» **What you need to do**:
(A) Replace "blue" with "green" in the rows, everything from the first row down to the line that contains "point(708,173)", and write those lines out again with nothing else changed.
(B) Continue the interview piece about Rei and his album The Bridge past its final paragraph.

» **Excerpted passage**:
He’s right to be stoked about this achievement. “People think writing pop is easy, but you’re trying to write a song that connects to the majority of people,” he explains. The concept is always the most difficult part. “Once you’re in the zone, it writes itself. To get into the headspace and for the stars to align – that’s harder.”

‘Good Mood’ is a fun, party-friendly song, but The Bridge isn’t all like that. “Toward the end of the album I go pretty deep,” he admits. “It’s pretty scary to play it to people, but it helps get my thoughts and feelings out there.” He takes one of his many thoughtful pauses. “I hope it helps other people as well.”

The Bridge is (so far) only recorded in English. Rei is very self-aware, and it’s not hard to imagine how that influences his music. The singles released from his album so far are pretty introspective. “Yeah, there’s a lot more depth than my last songs,” he smiles. “It’s quite a lot deeper, this album.” His previous work frequently intertwined the personal with the political. This album? “It’s still got that political charge, I guess.”

Te Pukumeke is a song Rei wrote with producer Baitercell (Chris Chetland) last year. The video for it was released last month, and it’s got a big political charge. It’s an environmental call to action. “In English, it would sound cheesy,” he laughs. In English, a song about protecting waterways from agricultural run-off could risk using cliché. In te reo, the lyrical space is freed of this.

Rei studied Māori at university, where he learned to free himself of more formal language structures. “It’s easier for me to write politically in te reo, because it naturally — for me — sounds less cheesy,” he explains. Only one of the singles from The Bridge so far is done in te reo. “I want to make that a habit,” he says. “You see a lot of bands doing that now. It’s a pretty cool trend.”

The title of The Bridge came to Rei in May. He came to realise his role — as a musician and as a person — at a ten-day meditation course an hour north of Auckland. There was no phone use allowed, and no outside contact. This is where he understood and embraced being a bridge. “I’m not anxious about being one or the other. I can just be me.”

In the same position, many other people would feel a little pressure. We’re about the same age, and I remind him about what it was like when we were coming up, seeing Scribe and realising what New Zealanders could achieve. “I’ve been thinking about that a bit lately,” he says. “All of the teenagers listening at the moment, who might look up to me like that. I try not to overthink it, really.”

» **Entries shown**:

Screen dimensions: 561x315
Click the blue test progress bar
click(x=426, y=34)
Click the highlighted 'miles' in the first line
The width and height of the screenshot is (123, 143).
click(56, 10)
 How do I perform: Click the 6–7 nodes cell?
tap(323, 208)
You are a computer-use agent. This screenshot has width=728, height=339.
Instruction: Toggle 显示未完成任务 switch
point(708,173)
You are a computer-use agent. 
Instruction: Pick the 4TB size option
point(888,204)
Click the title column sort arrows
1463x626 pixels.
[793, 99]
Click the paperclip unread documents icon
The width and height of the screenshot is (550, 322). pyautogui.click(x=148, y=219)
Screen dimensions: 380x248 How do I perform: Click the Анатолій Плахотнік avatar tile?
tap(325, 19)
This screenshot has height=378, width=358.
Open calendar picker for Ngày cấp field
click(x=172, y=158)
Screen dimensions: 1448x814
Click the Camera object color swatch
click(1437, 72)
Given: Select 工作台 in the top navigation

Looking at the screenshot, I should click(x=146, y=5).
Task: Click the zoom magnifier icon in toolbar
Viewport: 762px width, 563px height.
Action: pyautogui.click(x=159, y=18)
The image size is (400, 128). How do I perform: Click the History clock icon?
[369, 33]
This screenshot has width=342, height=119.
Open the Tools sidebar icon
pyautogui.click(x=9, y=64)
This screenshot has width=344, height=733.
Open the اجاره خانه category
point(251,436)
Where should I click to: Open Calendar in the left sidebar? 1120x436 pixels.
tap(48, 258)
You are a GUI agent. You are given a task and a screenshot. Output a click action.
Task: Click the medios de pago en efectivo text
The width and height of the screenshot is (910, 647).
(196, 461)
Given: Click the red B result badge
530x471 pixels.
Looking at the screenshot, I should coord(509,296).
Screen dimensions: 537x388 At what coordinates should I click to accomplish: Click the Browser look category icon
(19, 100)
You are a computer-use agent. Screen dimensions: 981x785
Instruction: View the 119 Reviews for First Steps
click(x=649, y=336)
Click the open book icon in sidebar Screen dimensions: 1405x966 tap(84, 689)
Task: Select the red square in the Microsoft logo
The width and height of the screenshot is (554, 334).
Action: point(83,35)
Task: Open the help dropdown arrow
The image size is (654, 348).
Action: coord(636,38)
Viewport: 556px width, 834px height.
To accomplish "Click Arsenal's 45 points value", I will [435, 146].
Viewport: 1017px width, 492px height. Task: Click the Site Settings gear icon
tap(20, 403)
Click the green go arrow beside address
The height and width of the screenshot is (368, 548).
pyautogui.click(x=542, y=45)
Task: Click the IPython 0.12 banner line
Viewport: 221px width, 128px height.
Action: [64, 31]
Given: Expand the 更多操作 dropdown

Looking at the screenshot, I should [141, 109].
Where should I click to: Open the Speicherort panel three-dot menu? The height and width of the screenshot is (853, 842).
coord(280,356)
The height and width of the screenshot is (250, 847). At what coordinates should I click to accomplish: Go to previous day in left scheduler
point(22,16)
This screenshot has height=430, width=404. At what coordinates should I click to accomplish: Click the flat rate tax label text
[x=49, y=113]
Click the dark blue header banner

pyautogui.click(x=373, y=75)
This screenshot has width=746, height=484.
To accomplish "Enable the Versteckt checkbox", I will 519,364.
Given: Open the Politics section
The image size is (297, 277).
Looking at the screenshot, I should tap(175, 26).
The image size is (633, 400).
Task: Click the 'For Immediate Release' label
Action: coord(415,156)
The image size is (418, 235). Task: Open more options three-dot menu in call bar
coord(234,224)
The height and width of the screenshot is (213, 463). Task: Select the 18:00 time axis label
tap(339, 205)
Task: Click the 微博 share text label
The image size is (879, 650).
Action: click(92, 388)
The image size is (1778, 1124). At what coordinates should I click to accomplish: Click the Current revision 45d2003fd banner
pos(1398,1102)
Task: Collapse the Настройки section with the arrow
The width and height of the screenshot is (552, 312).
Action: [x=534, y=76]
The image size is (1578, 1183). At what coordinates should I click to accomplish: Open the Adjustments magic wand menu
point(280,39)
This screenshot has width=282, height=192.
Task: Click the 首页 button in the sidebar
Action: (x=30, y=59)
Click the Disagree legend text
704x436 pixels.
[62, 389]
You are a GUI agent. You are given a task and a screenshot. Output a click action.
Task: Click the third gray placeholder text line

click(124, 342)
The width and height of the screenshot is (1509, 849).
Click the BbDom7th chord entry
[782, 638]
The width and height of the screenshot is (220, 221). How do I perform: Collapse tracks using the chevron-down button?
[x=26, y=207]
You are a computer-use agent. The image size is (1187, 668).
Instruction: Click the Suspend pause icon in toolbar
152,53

» **Outputs for the tasks**:
(A)
Screen dimensions: 561x315
Click the green test progress bar
click(x=426, y=34)
Click the highlighted 'miles' in the first line
The width and height of the screenshot is (123, 143).
click(56, 10)
 How do I perform: Click the 6–7 nodes cell?
tap(323, 208)
You are a computer-use agent. This screenshot has width=728, height=339.
Instruction: Toggle 显示未完成任务 switch
point(708,173)

(B)
I ask if he sees himself as a role model, and he takes one of his biggest pauses yet. “Yeah.” He pauses again before continuing. “I am careful about making sure what I say in my music fits with the kaupapa. I listen to a lot of hip hop, and it’s a little behind the ol’ #metoo movement sometimes. I try to keep things positive,” he smiles at me, “keep it chiefly.”

He takes his time answering questions not because he’s worried; he’s just contemplative. Like all the best musicians, Rei sees his work as an exercise in self-expression with audience approval as a fun bonus, not a necessity. He wants to get it right. He likes to push the envelope not by following trends, but by honing them. “Over the past two years I’ve tried to re-work my songwriting,” he tells me. “I’ve tried to tick a few more boxes when it comes to good hooks, things like that.”

The Bridge is the checklist of an artist doing the absolute most. “I solo produced 12 out of the 14 tracks, and those other two songs I’ve added my own thing to,” he says. He’s already thinking about the future of his production. “Now that I’m getting busier, it’s going to be hard to make all my own beats. I just don’t have time.”

Rei likes to be involved with every stage of the musical process, but he’s no control freak. He loves help from others. Chris Chetland is his “mentor slash co-manager slash life coach.” D. Love is one of Rei’s most trusted producers. “I think I have six collabs on the album,” he tells me: two tracks with other producers and four with other vocalists. “When I work with other vocalists I never just send a beat off for them to write to; it’s me in the room, working on it and helping,” he says. “It’s collaborating. Especially because, well, it’s my song. They might have some lines that don’t fit the kaupapa.”

The kaupapa of The Bridge is as personal and political as anything Rei’s written. With each new album, he ups his game once more. At an APRA SongHubs event, he got to write a song with Jenna Andrews. “She’s written with Majid Jordan, and Drake, and Diplo — people like that. To be in a studio with someone like that and have your ideas valued was pretty cool.” These are huge names, but Rei’s skillset stands up to all them.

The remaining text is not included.